▶ [EXTRAIT À LIRE]:
La force de notre équipe est plus que la somme des individus

A la Défense, le « Nous » est plus important que le « Je ». Aucun de nos projets, aucune de nos réalisations, n’est le fruit du travail d’une seule personne. Le mérite revient toujours à l’équipe. L’émotion présente chez de nombreux collègues lors de la cérémonie du Roll out F35 à Fort Worth aux Etats-Unis en décembre dernier en est une très belle illustration. Il en va de même pour les autres grands programmes des différentes composantes ainsi que les grands projets d’infrastructure. Le sentiment d’appartenir à une équipe soudée est probablement ce qui caractérise le mieux notre organisation et nous distingue de beaucoup d’autres. Cette cohésion est indispensable pour mener des opérations et, au besoin, combattre ensemble. C’est le résultat de nos formations et de nos entrainements qui nous exposent à des situations complexes, parfois dans des environnements rudimentaires. Ces entrainements visent surtout à renforcer cette confiance mutuelle indispensable lorsque nous sommes confrontés à des situations périlleuses. Tout cela consolide notre résilience qui est notre première ligne de défense.

Enregistrements du jeu de données:
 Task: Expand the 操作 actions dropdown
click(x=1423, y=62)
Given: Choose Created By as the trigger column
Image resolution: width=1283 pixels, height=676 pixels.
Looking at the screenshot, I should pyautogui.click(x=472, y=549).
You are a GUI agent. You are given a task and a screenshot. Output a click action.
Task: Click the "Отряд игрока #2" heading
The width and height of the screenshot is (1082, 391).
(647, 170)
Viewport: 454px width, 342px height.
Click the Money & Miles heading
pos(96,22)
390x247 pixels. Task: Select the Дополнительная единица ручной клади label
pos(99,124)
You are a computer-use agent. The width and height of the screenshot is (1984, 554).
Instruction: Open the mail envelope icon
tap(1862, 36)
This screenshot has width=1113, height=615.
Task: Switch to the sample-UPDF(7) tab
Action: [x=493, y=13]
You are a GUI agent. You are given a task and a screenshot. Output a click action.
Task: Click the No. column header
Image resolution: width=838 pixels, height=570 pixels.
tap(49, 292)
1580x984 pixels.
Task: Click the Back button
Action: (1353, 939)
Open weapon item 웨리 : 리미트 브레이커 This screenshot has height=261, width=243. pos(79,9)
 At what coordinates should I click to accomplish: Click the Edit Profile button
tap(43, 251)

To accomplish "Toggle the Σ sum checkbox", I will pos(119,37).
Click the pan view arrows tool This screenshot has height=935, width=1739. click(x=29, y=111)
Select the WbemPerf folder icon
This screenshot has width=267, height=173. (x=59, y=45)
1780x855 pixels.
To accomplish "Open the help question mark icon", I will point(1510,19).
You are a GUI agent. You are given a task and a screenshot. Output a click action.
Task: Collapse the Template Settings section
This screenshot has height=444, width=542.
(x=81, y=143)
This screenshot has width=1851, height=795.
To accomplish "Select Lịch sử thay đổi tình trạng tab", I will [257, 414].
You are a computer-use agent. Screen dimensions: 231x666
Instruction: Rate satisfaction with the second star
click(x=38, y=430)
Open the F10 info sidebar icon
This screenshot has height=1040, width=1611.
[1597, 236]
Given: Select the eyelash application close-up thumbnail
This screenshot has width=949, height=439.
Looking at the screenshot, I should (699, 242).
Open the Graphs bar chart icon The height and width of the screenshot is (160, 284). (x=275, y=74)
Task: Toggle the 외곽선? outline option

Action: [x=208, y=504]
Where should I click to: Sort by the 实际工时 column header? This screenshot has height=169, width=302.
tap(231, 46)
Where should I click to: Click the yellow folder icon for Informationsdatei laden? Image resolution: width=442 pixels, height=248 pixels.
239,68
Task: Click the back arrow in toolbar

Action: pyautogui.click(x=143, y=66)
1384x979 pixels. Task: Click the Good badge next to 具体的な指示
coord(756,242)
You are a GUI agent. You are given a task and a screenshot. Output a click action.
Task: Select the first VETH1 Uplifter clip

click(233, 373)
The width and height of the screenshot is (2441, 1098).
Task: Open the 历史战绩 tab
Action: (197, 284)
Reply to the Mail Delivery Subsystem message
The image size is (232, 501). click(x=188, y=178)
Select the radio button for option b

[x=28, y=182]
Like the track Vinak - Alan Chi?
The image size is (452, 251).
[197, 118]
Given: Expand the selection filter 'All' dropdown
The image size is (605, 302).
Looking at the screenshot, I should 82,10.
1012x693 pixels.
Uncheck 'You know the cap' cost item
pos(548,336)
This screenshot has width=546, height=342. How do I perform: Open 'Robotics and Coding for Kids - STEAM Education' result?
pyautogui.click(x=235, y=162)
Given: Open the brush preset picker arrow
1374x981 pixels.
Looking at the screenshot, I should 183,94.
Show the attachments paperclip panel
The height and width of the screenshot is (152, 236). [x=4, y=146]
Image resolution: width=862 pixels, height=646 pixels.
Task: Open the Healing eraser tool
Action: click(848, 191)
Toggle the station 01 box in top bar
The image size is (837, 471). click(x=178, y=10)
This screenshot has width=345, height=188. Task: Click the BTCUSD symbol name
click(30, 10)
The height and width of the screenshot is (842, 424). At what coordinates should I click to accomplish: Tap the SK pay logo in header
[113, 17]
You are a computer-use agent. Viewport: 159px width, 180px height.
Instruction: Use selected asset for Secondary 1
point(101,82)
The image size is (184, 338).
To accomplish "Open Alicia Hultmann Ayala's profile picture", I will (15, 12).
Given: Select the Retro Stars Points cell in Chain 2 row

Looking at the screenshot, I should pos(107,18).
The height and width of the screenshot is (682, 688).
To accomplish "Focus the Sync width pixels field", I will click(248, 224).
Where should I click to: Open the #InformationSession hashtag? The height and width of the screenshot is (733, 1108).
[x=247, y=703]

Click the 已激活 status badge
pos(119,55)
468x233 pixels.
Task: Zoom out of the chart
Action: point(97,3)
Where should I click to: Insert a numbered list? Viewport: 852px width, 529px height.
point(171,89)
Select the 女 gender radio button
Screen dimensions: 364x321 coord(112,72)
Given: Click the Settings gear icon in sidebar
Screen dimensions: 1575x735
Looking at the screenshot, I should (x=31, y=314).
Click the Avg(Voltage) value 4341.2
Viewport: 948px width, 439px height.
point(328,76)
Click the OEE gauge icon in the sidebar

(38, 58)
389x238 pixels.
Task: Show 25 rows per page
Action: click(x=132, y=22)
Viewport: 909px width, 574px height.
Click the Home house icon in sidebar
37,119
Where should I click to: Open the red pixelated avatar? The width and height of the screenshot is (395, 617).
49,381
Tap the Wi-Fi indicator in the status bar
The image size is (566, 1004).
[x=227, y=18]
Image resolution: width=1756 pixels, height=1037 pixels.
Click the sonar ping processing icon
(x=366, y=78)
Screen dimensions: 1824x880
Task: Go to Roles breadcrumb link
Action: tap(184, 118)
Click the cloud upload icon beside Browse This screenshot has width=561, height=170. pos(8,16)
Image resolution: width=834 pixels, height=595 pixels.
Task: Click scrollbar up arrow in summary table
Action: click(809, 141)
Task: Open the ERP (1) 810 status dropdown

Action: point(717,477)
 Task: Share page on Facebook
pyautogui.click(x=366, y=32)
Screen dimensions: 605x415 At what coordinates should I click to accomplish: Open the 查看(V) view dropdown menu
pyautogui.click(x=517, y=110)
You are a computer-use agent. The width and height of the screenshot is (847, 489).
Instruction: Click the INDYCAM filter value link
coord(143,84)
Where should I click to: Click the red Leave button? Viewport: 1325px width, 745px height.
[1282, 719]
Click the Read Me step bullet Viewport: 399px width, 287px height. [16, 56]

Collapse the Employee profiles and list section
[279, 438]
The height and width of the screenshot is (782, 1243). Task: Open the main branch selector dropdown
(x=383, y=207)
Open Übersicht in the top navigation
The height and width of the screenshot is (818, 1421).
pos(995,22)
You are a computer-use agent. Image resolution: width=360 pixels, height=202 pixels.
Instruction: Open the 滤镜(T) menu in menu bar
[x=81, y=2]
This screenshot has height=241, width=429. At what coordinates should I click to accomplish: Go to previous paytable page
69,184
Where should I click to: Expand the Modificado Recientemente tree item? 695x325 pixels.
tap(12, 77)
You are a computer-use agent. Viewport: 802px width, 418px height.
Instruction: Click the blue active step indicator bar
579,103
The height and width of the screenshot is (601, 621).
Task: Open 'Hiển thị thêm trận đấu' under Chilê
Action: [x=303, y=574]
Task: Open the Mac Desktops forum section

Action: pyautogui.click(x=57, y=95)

▶ [CONSIGNES]:
1/ D'après le texte sur l'esprit d'équipe à la Défense :
(a) Où et quand s'est tenue la cérémonie du Roll out F35 ?
(b) Que visent surtout les entrainements ?
(c) Qu'est-ce qui est présenté comme notre première ligne de défense ?
2/ Reprenez le texte sur l'esprit d'équipe à la Défense après sa dernière phrase et poursuivez-le.
Le listing provient d'une source distincte.

▶ [RÉPONSES PAR CONSIGNE]:
1/
(a) À Fort Worth, aux États-Unis, en décembre dernier.
(b) À renforcer la confiance mutuelle indispensable face à des situations périlleuses.
(c) Notre résilience.

2/
 

La résilience c’est la capacité de tenir dans la durée, dans l’adversité, dans la souffrance et à pouvoir rebondir malgré des circonstances difficiles (ou pénibles). Ce qui se passe en Ukraine, entrée dans une troisième année de conflit, en est la meilleure illustration. Le pays entier s’est mis littéralement en ordre de bataille pour atteindre ses objectifs, ou du moins pour veiller à ce que l’ennemi n’atteigne pas les siens. Au niveau de la société, la résilience se prépare et se construit par la coopération mutuelle entre départements, secteurs, acteurs publics et privés. Le volet militaire de la résilience se construit aussi et se développe au travers de plans qui se déclinent en différents volets.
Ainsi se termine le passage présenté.